Exercise requirements =
Every line of the listing is to be returned exactly as given.

(Given data Opens)

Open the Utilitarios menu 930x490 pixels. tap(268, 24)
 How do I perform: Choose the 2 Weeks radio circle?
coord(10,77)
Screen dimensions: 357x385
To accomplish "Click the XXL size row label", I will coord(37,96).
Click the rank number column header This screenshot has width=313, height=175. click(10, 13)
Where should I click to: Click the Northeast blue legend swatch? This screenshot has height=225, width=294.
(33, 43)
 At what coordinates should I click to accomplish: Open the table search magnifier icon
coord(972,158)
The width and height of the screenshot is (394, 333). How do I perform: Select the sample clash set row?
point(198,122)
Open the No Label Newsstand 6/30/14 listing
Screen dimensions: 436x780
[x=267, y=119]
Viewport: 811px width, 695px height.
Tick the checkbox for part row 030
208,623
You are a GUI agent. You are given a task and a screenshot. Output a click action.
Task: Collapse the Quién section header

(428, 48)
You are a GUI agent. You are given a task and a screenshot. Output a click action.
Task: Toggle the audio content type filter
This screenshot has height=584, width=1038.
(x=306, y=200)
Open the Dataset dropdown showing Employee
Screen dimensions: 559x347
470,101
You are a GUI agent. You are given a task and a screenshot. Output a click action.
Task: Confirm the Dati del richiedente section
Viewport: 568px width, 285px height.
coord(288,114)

(Given data Closes)

Output of the task =
Open the Utilitarios menu 930x490 pixels. tap(268, 24)
 How do I perform: Choose the 2 Weeks radio circle?
coord(10,77)
Screen dimensions: 357x385
To accomplish "Click the XXL size row label", I will coord(37,96).
Click the rank number column header This screenshot has width=313, height=175. click(10, 13)
Where should I click to: Click the Northeast blue legend swatch? This screenshot has height=225, width=294.
(33, 43)
 At what coordinates should I click to accomplish: Open the table search magnifier icon
coord(972,158)
The width and height of the screenshot is (394, 333). How do I perform: Select the sample clash set row?
point(198,122)
Open the No Label Newsstand 6/30/14 listing
Screen dimensions: 436x780
[x=267, y=119]
Viewport: 811px width, 695px height.
Tick the checkbox for part row 030
208,623
You are a GUI agent. You are given a task and a screenshot. Output a click action.
Task: Collapse the Quién section header

(428, 48)
You are a GUI agent. You are given a task and a screenshot. Output a click action.
Task: Toggle the audio content type filter
This screenshot has height=584, width=1038.
(x=306, y=200)
Open the Dataset dropdown showing Employee
Screen dimensions: 559x347
470,101
You are a GUI agent. You are given a task and a screenshot. Output a click action.
Task: Confirm the Dati del richiedente section
Viewport: 568px width, 285px height.
coord(288,114)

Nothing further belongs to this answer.